The article “Wikileaks and the Unmasking of the Global System” provides an interesting insight as to how Wikileaks and social media started worldwide revolutions and how those movements evolved.

Wikileaks is described as a non-profit organization that specializes in leaking classified or government material attained by anonymous sources. The organization gained significant media attention after releasing around 100,000 classified documents surrounding the Afghanistan war. This organization was instrumental in providing information to the general public that proved corruption in government. As a response, people began to organize, and demand government reform in countries from North America to Europe to Africa to the Middle East. The article explains how the movement spread:

Egypt was the next to topple a dictator and soon enough Tahrir Square became an emblem of popular struggles. The same model was later exported to the Puerta Del Sol in Madrid as it spread across Spain, then Europe, and finally to North America, where Occupy Wall Street took the protest to the physical heart of the issue. The bold move received widespread support in the U.S. As other cities followed their lead, and the media began paying attention, the movement went viral.

This was not an isolated incident, but an actual political movement. What resulted from it was a revolution in two forms: the physical revolution where people would actually camp outside of institutions in protest, and a digital movement where corporations who were viewed unfavorably were hacked via cyberspace. What’s noteworthy is the means in which these protests were organized. They did not have a formal system of government; they were organic in nature. The Occupy protestors organized themselves into a communal form of democracy. All decisions made were by group consensus, with no singular leader. Whatever the community needed was provided by the community. In terms of the Anonymous movement, they operated in a similar manner, with decisions made by the community, with membership open to everyone.

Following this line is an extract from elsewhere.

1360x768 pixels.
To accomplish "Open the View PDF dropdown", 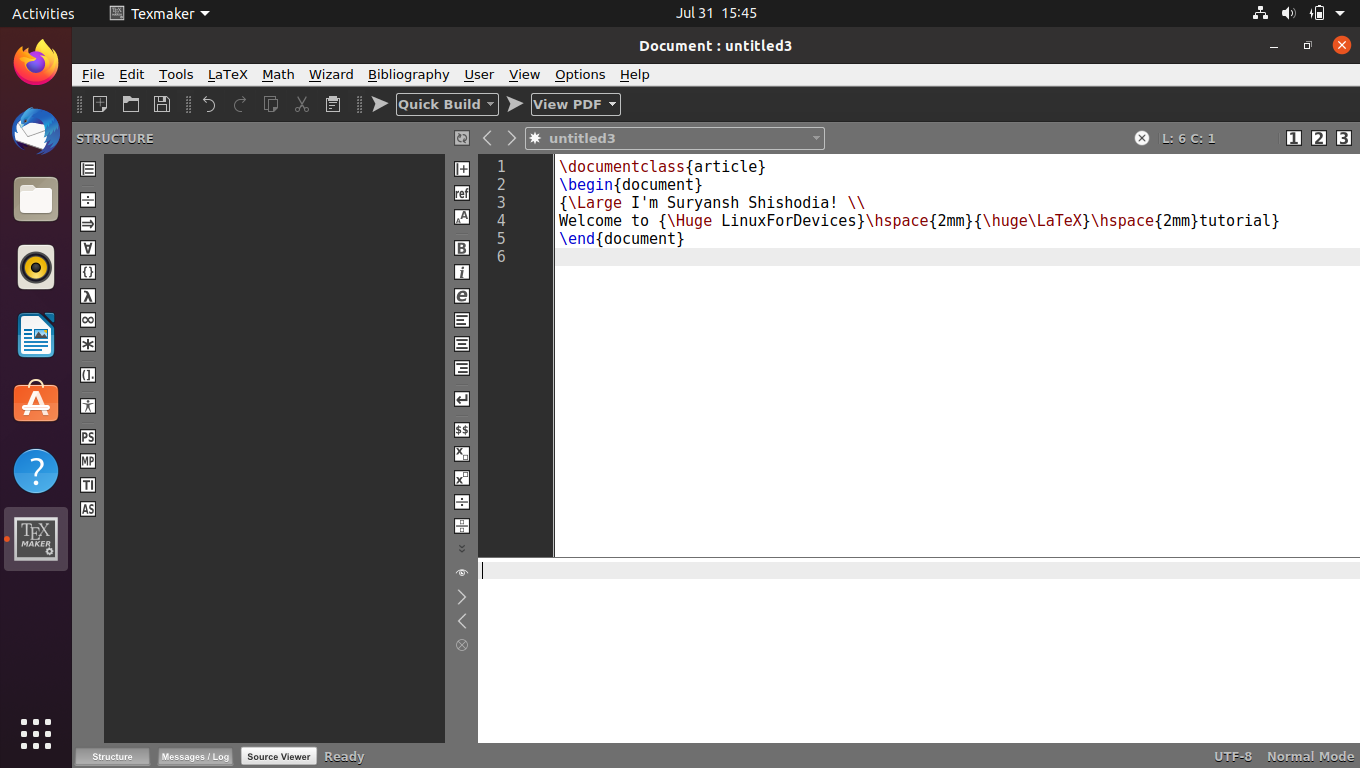I will (x=612, y=104).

One aspect of these protests that I found interesting is how they ran parallel to each other and at the same time helped one another.  “When the uprisings in North Africa started, Anonymous and various other hacktivist groups defaced and shut down websites related to the Egyptian and Tunisian governments, who were censoring and repressing their citizens”. Not only does this show that the members of these movements are thinking in a global sense, but it also illustrates the larger underlying question that the article points out: Where is civilization headed? This is an important question to address, because our world has much more connectivity than it did ten or twenty years ago. With the internet, everyone has access to information, not just a select few. And with social media, anyone can start a protest or become a citizen journalist. People can no longer afford to think purely on a national level. The world has become so restructured that we must now think globally.